## What you are asked to do
Starting at the line where "Screen dimensions: 1497x903" occurs, reproduce each line through the end of the entries below exactly. Omit every picture.

Data extracted from a collection

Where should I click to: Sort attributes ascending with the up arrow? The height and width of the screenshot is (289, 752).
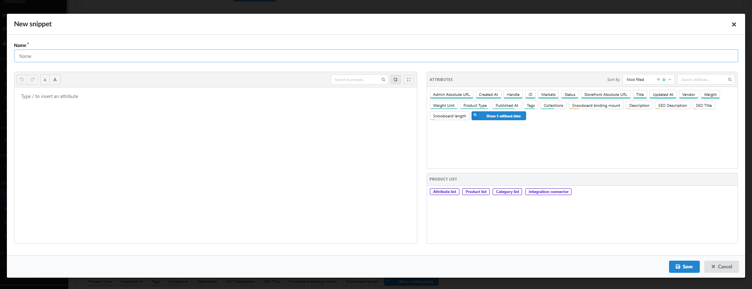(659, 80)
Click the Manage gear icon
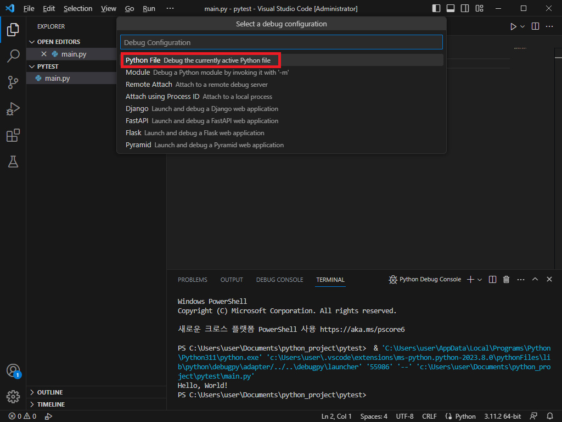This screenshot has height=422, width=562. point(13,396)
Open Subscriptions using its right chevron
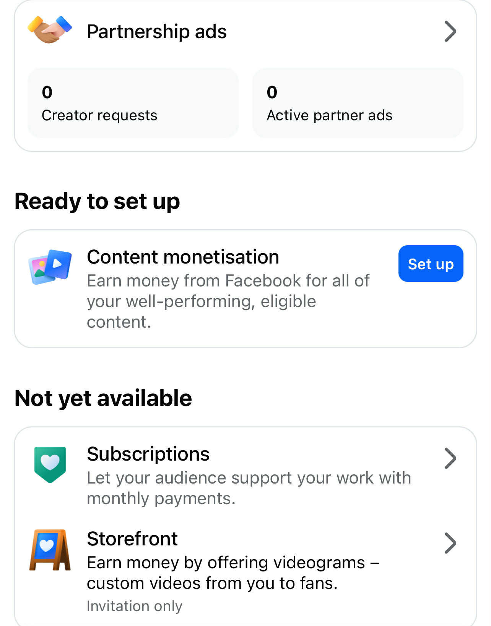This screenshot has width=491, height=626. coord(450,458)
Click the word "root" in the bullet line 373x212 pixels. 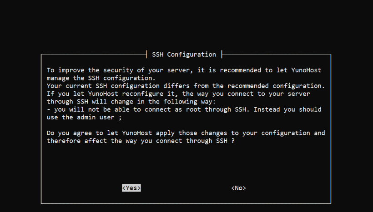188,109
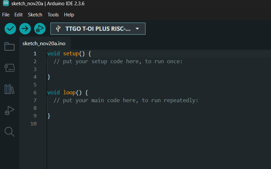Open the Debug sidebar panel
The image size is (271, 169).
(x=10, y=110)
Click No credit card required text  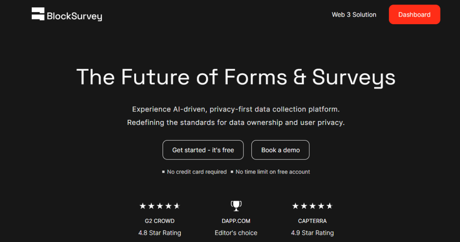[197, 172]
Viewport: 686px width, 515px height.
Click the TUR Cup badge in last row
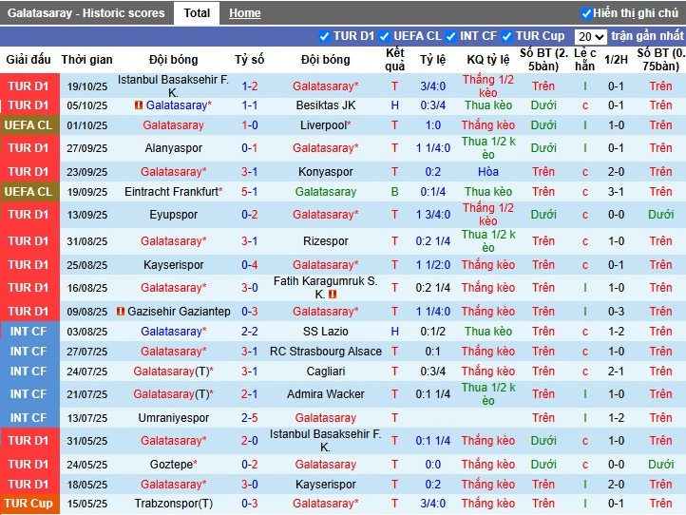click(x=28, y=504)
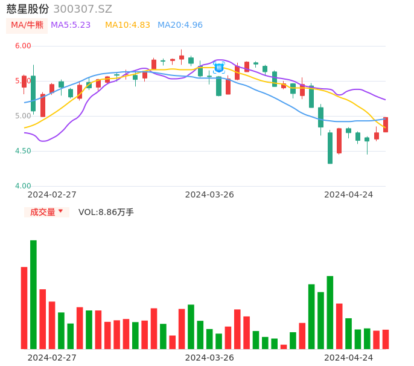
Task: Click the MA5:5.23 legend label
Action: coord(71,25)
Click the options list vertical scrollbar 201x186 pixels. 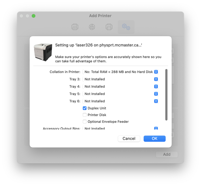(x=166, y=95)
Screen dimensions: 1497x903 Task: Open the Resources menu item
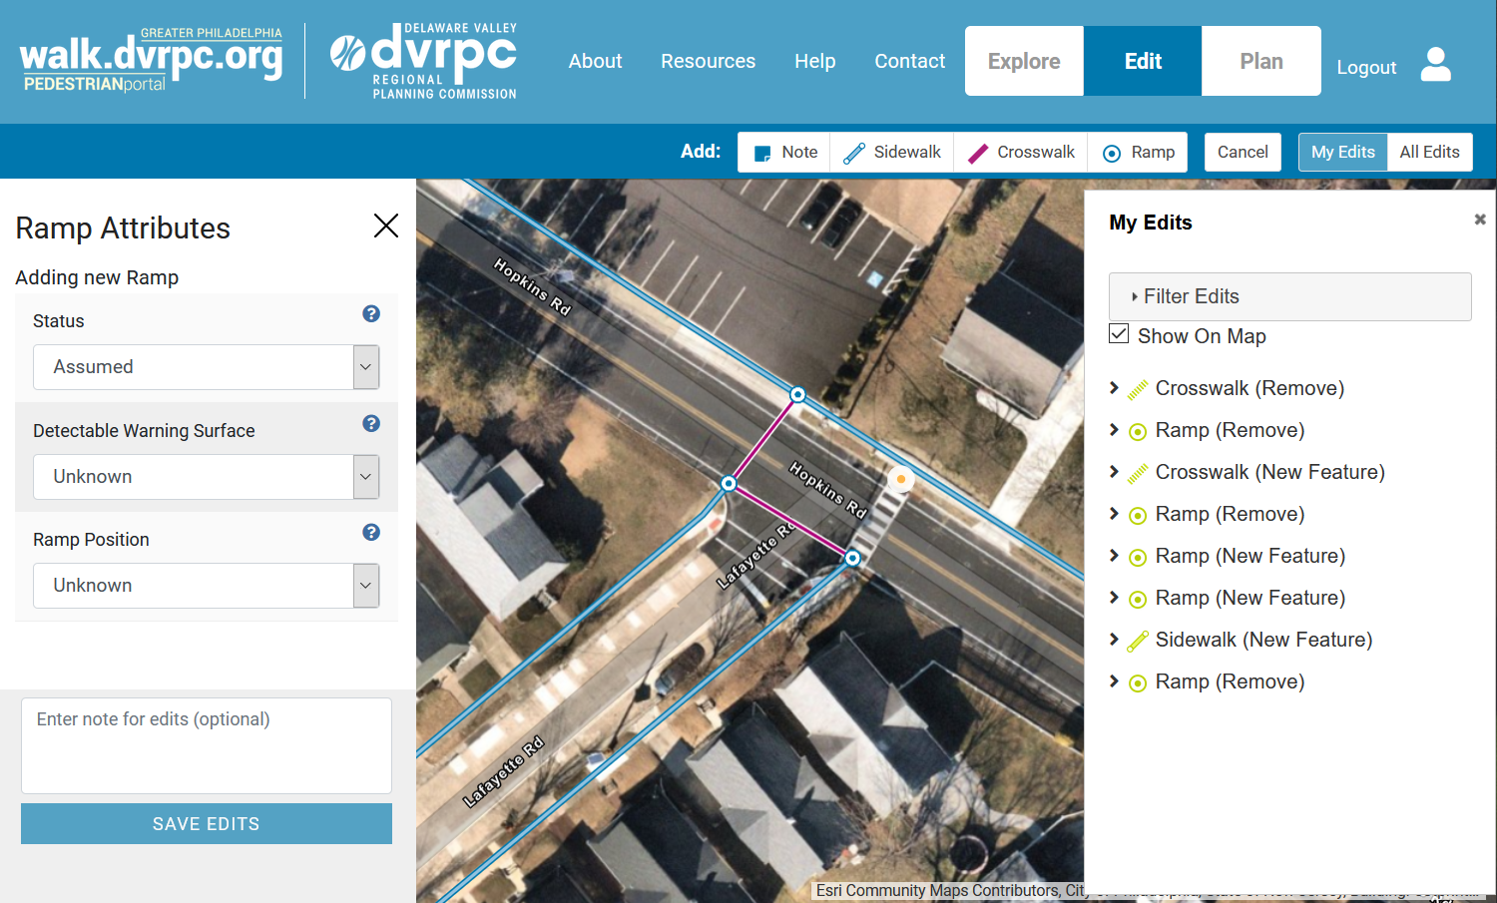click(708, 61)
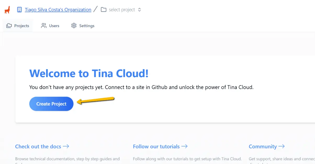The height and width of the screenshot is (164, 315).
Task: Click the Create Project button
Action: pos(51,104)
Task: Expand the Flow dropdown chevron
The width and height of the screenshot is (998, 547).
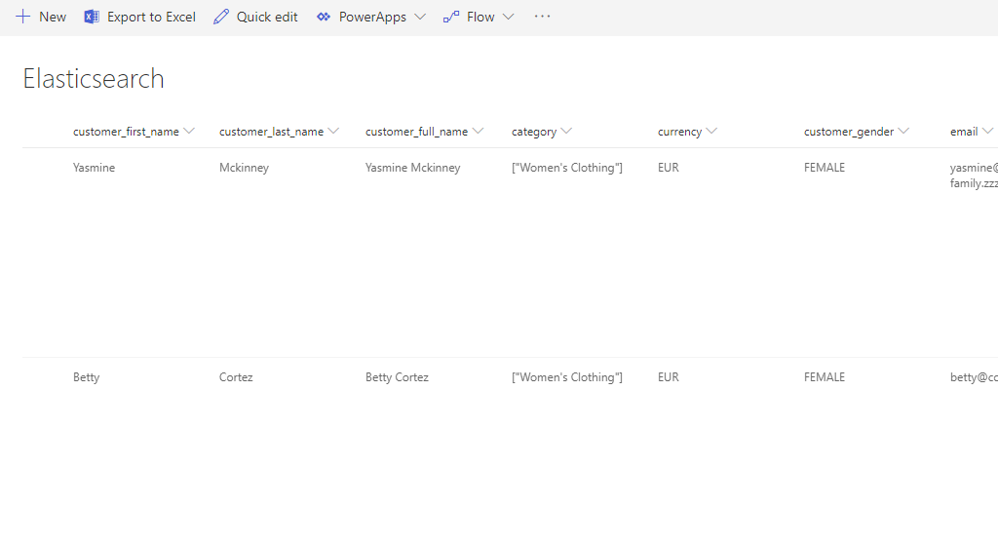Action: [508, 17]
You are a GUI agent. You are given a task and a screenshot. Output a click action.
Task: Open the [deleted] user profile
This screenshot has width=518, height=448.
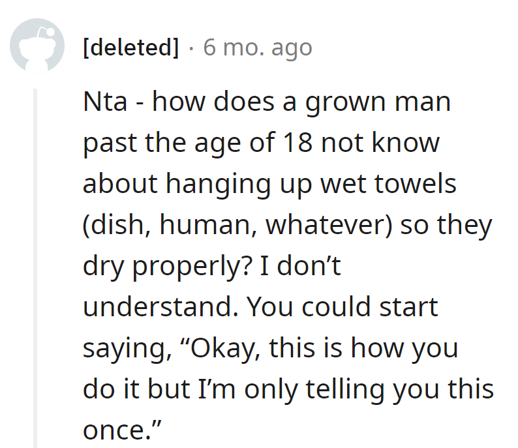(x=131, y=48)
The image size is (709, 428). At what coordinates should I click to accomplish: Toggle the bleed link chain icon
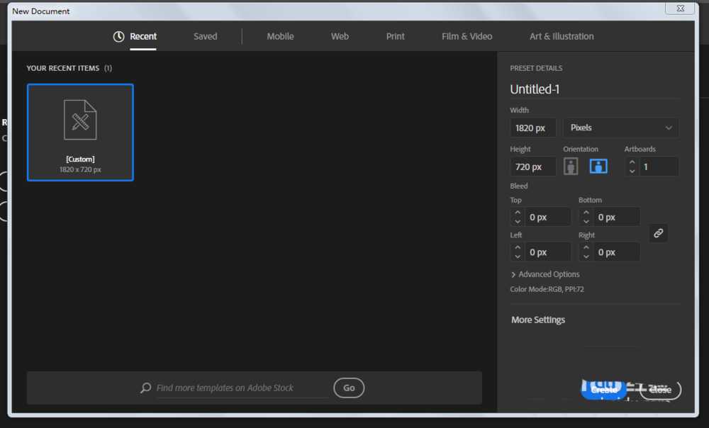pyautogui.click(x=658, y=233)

## Response
Screen dimensions: 1497x903 Task: Open the Resources menu item
click(708, 61)
The height and width of the screenshot is (164, 315).
Task: Click the Create Project button
Action: pos(51,104)
Task: Expand the Flow dropdown chevron
The width and height of the screenshot is (998, 547).
Action: [508, 17]
You are a GUI agent. You are given a task and a screenshot. Output a click action.
Task: Open the [deleted] user profile
This screenshot has width=518, height=448.
(x=131, y=48)
The image size is (709, 428). At what coordinates should I click to accomplish: Toggle the bleed link chain icon
pyautogui.click(x=658, y=233)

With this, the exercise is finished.